In the present study, most bacterial resistance to antibiotics was seen in the age groups of 31–40 and 41–50. The reason for this can be that these ages are more sexually active. These results are more or less consistent with other studies [43]. Including, in the study of Haqgou et al., the average age of patients with positive urine culture was 61.0 ± 18.6 years, which is not consistent with the results of the present study [38].

In a study carried out by Asadpour et al. [13] to identify the pattern of antibiotic resistance of E. coli in the urine samples of patients, 980 urine samples were examined. Of the 195 E. coli isolates, 93.76% were from females, while the remaining were from males. The highest sensitivity was obtained for imipenem. The highest level of resistance in the penicillin family belonged to oxacillin and ampicillin, and in the cephalosporins family, the highest level belonged to cephalothin. Also, the lowest resistance to cefoxitin was obtained. Among the quinolones, the highest resistance was reported for nalidixic acid. Also, the lowest resistance was reported for gentamicin, nitrofurantoin, and cefoxitin, with 8.2%, 8.71%, and 11.79%, respectively. Also, 36.92% of the strains produced ESBL [13]. In another study by Razak et al. [44], 573 urine samples were examined with the diagnosis of urinary tract infection. E. coli was the most common pathogen (37.95%), followed by Klebsiella (21.41%) and Acinetobacter (10.94%), respectively. E. coli was very sensitive to antibiotics nitrofurantoin (81.92%) and amikacin (69.88%) and was very resistant to ampicillin. Klebsiella was very sensitive to imipenem and was reportedly to be very resistant to ampicillin [44], which was consistent with the results of our study.

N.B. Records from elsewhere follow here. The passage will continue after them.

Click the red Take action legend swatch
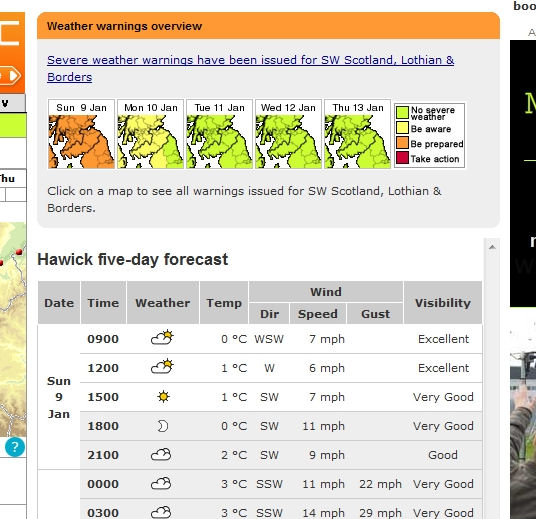This screenshot has height=519, width=536. coord(402,158)
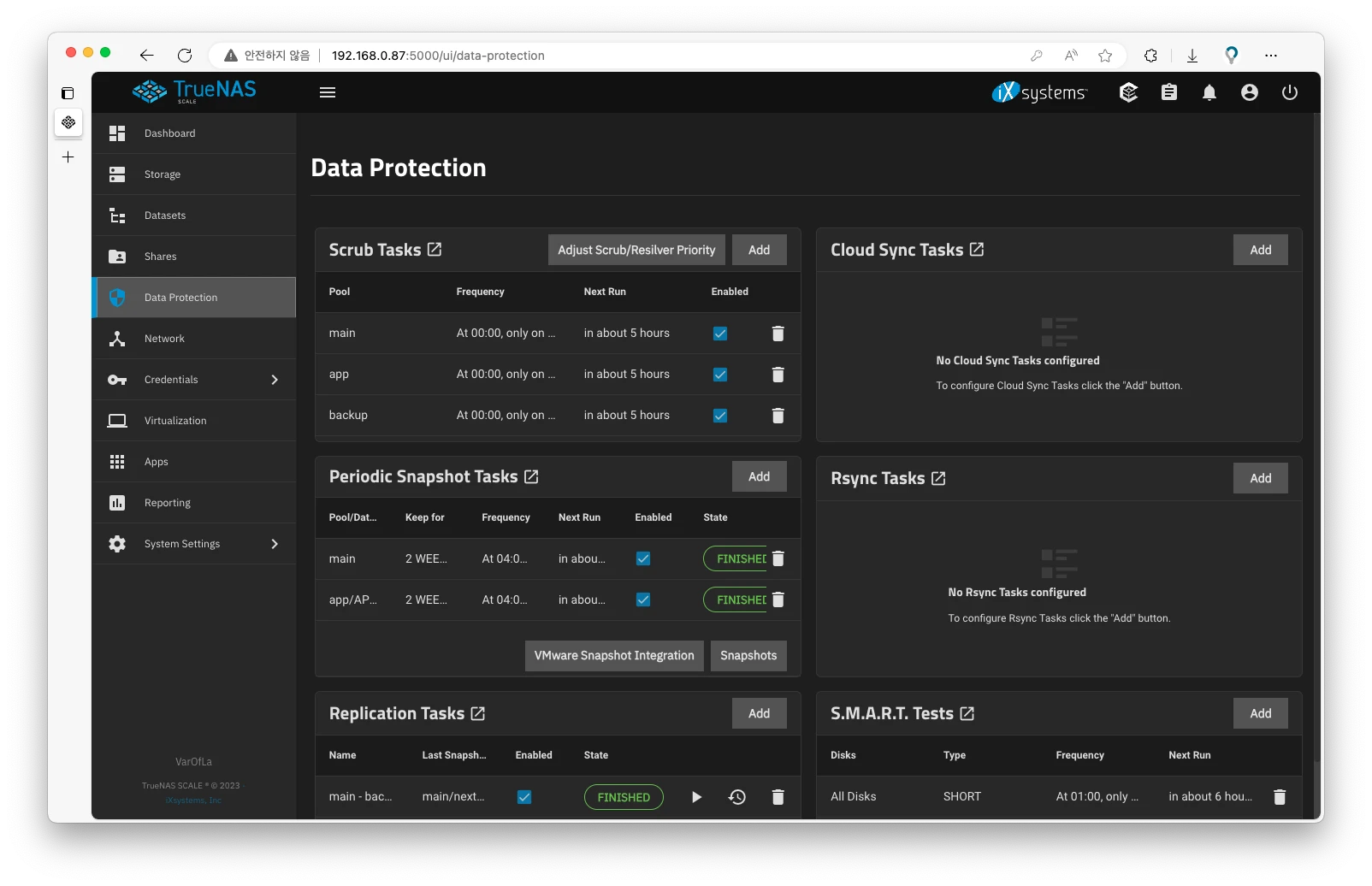The image size is (1372, 886).
Task: Toggle the hamburger sidebar menu
Action: coord(327,92)
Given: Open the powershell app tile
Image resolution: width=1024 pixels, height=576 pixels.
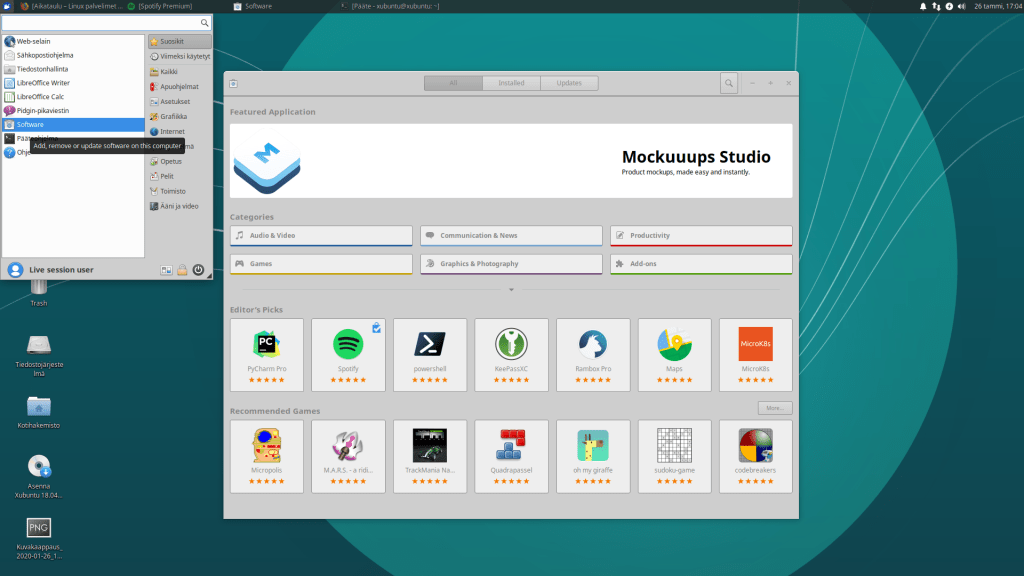Looking at the screenshot, I should pyautogui.click(x=430, y=353).
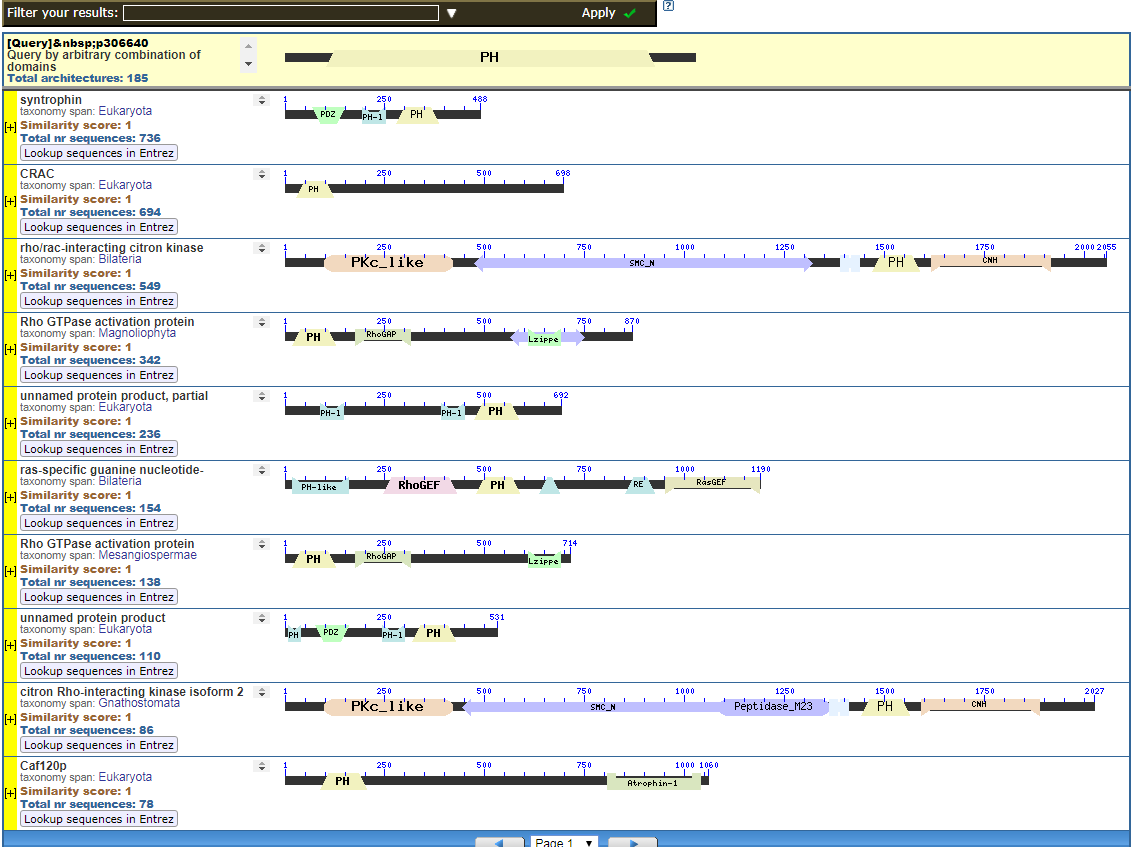Image resolution: width=1147 pixels, height=847 pixels.
Task: Click the help question mark icon
Action: point(668,6)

Overall, the present study’s general results are consistent with previous studies’ results. Despite this, the amount of drug resistance to all kinds of antibiotics in other regions of the world due to genetic changes in the strains that cause resistance, differences in the amount of antibiotic consumption, arbitrary use of antibiotics, differences in the availability of antibiotics, the extent and the new, temporal, spatial, cultural, and health conditions of the studied communities have been different [40]. In addition, the reasons for the observed differences have been previously mentioned. Other factors that may contribute to discrepancies in study results include variations in patient population characteristics, differences in hospitalization conditions and ward types, and variations in the method of drug administration (e.g., oral versus injection).

5 Conclusions

Based on the results of the present study, the most common bacteria causing urinary tract infections were E. coli and Klebsiella. The probability of a positive urine culture result was higher in women than in men. The incidence of urinary tract infections (UTIs) is positively correlated with age, as older individuals are more susceptible to developing these infections. Given the considerable antibiotic resistance demonstrated by bacteria responsible for urinary tract infections in both the present study and recent research, it is recommended that clinicians take this issue into account when devising treatment strategies for affected patients. Moreover, considering the increasing prevalence of antibiotic resistance globally and in Iran, planning and training for correctly using antibiotics in necessary cases and in the correct manner are recommended. In order to better and more accurately investigate the pattern of antibiotic resistance in the province of Kermanshah in Iran, it is suggested to conduct more comprehensive studies with a larger number of samples in different cities of the province and different hospitals.